- [Prompt]
Answer these questions from the passage on juicing:
(a) Which parts of the fruit does juicing leave behind?
(b) Besides keeping you fuller, which two health benefits of fiber are named?
(c) What three ingredients go into the suggested fruit smoothie?
#### Passage ####
Are you a juicer? Health claims of fighting off cancer and improving digestive health have helped juicing grow in popularity, but what is the real truth on juicing?
“Most people aren’t aware that juicing is not as healthy as it is made out to be,” said Mercy dietitian Jade Manczuk RD, LD. “Juicing fruits means the juice is extracted, leaving behind the skin and pulp, which contain fiber.”
Fiber is an important component of whole fruits and vegetables. It not only keeps you feeling fuller and more satisfied, it also provides other health benefits such as lowering cholesterol and controlling blood glucose levels.
“Fruit juice contains calories and sugar that can rack up in no time, especially if you’re drinking it throughout the day,” added Manczuk. “While juicing non-starchy vegetables provides fewer calories than fruit, fiber is still lost in that process, too.”
If you don’t get the recommended 5-9 daily servings of fruit and vegetables a day, juicing can provide the much-needed vitamins and minerals. A healthy alternative would be blending the entire fruit or vegetable so that some of the fiber is still retained. A fruit smoothie with whole fruit, Greek yogurt and low-fat milk would not only provide the health benefits from the fruit, but also provide a good amount of protein.
“The bottom line is whole fresh fruits and vegetables are a better option than juicing,” said Manczuk. “If you want to juice, just monitor your portion sizes and incorporate it into a healthy diet along with whole fresh fruits and vegetables to provide the needed fiber to keep you feeling more satisfied.”
#### Supplied material ####
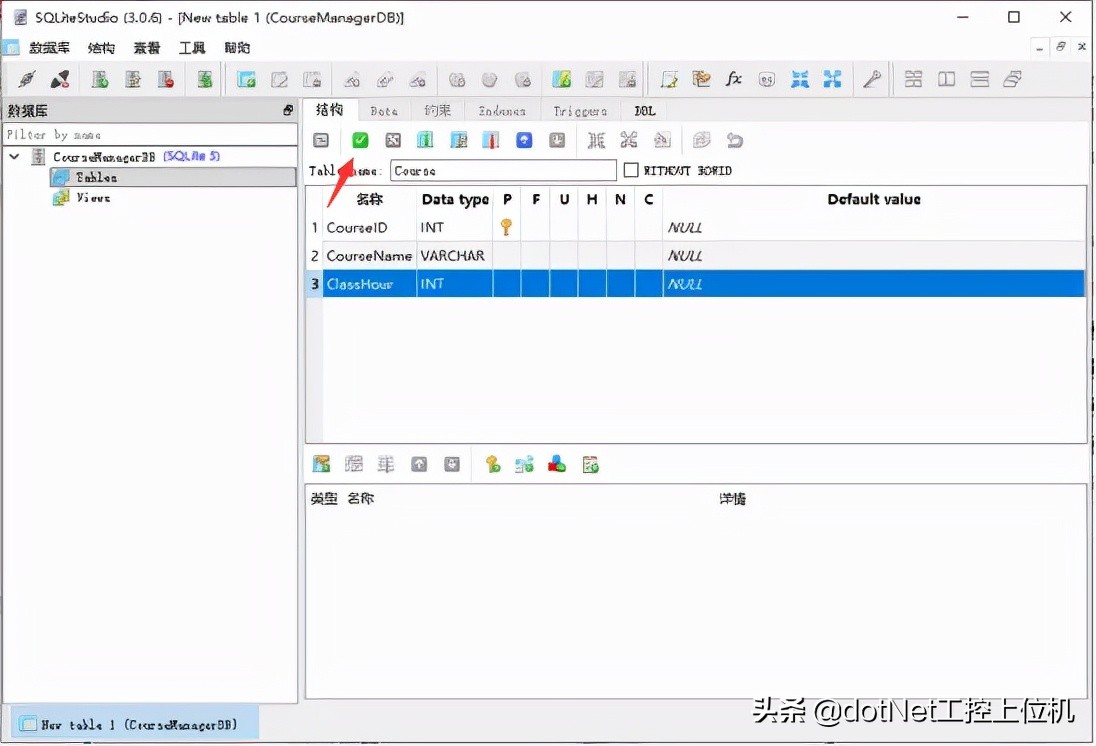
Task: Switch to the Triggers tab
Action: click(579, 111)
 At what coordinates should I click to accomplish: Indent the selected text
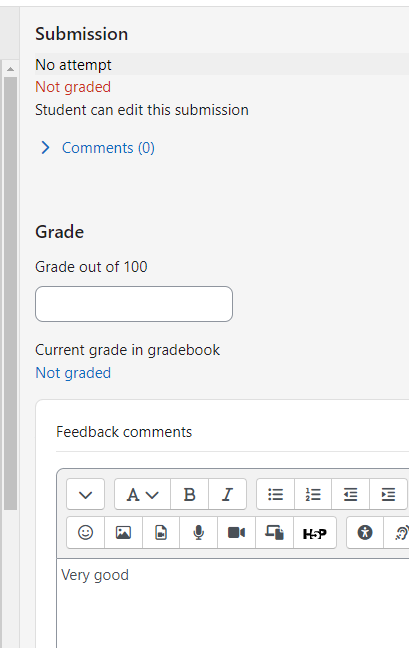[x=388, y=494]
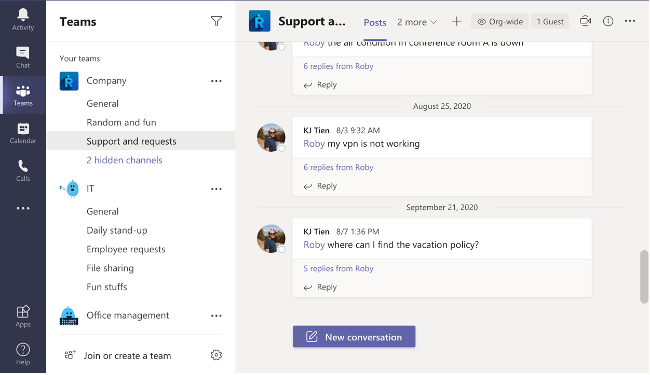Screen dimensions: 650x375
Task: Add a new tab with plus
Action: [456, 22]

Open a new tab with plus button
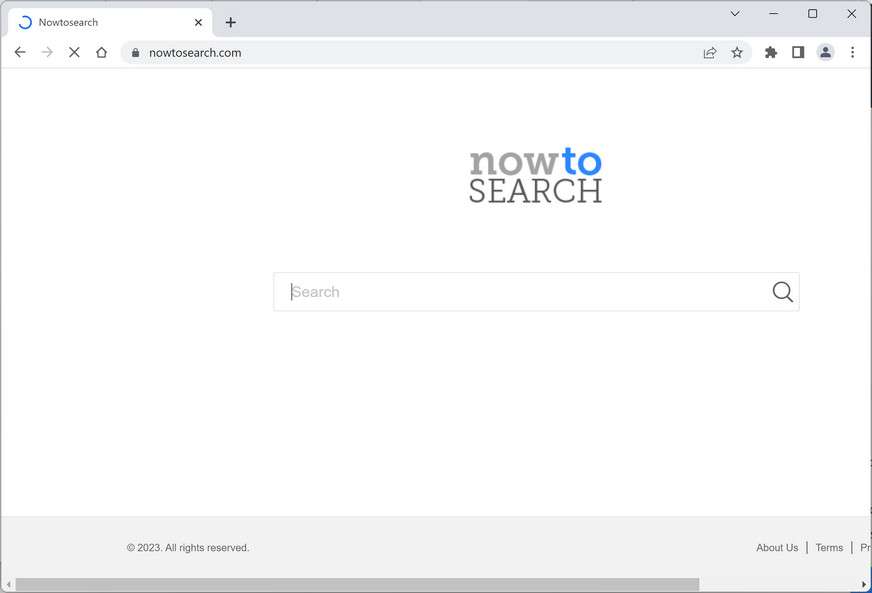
####
- [Response to this task]
(a) The skin and pulp.
(b) Lowering cholesterol and controlling blood glucose levels.
(c) Whole fruit, Greek yogurt and low-fat milk.